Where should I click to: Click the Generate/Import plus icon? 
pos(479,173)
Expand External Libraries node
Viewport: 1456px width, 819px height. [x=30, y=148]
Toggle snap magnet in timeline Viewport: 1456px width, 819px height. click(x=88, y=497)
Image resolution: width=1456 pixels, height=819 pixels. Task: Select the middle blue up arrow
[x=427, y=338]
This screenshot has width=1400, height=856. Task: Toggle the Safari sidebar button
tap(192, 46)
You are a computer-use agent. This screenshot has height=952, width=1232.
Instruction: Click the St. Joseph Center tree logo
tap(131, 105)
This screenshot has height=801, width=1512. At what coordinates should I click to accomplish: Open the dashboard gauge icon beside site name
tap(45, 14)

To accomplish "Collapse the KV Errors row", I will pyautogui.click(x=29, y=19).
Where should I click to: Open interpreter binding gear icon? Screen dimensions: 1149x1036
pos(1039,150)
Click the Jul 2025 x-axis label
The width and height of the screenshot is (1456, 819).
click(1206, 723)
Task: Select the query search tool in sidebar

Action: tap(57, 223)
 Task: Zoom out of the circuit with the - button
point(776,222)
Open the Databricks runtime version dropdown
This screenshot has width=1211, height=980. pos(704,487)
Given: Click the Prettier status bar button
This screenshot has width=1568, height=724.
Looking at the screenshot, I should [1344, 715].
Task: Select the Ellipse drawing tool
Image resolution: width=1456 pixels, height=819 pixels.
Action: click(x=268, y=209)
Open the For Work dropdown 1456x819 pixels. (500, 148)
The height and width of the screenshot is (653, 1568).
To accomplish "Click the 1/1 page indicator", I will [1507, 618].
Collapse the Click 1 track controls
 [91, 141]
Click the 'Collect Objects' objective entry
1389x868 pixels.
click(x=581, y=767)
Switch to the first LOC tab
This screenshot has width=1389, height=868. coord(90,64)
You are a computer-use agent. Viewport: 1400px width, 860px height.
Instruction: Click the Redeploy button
━━━━━━━━━━━━━━━━━━━━
What to do –
The answer should be the complete set of records, printed exactly.

Output for this exercise –
Where should I click to: Click the Generate/Import plus icon? 
pos(479,173)
Expand External Libraries node
Viewport: 1456px width, 819px height. [x=30, y=148]
Toggle snap magnet in timeline Viewport: 1456px width, 819px height. click(x=88, y=497)
Image resolution: width=1456 pixels, height=819 pixels. Task: Select the middle blue up arrow
[x=427, y=338]
This screenshot has width=1400, height=856. Task: Toggle the Safari sidebar button
tap(192, 46)
You are a computer-use agent. This screenshot has height=952, width=1232.
Instruction: Click the St. Joseph Center tree logo
tap(131, 105)
This screenshot has height=801, width=1512. At what coordinates should I click to accomplish: Open the dashboard gauge icon beside site name
tap(45, 14)

To accomplish "Collapse the KV Errors row", I will pyautogui.click(x=29, y=19).
Where should I click to: Open interpreter binding gear icon? Screen dimensions: 1149x1036
pos(1039,150)
Click the Jul 2025 x-axis label
The width and height of the screenshot is (1456, 819).
click(1206, 723)
Task: Select the query search tool in sidebar

Action: tap(57, 223)
 Task: Zoom out of the circuit with the - button
point(776,222)
Open the Databricks runtime version dropdown
This screenshot has width=1211, height=980. pos(704,487)
Given: Click the Prettier status bar button
This screenshot has width=1568, height=724.
Looking at the screenshot, I should [1344, 715].
Task: Select the Ellipse drawing tool
Image resolution: width=1456 pixels, height=819 pixels.
Action: click(x=268, y=209)
Open the For Work dropdown 1456x819 pixels. (500, 148)
The height and width of the screenshot is (653, 1568).
To accomplish "Click the 1/1 page indicator", I will [1507, 618].
Collapse the Click 1 track controls
 [91, 141]
Click the 'Collect Objects' objective entry
1389x868 pixels.
click(x=581, y=767)
Switch to the first LOC tab
This screenshot has width=1389, height=868. coord(90,64)
You are a computer-use agent. Viewport: 1400px width, 860px height.
Instruction: Click the Redeploy button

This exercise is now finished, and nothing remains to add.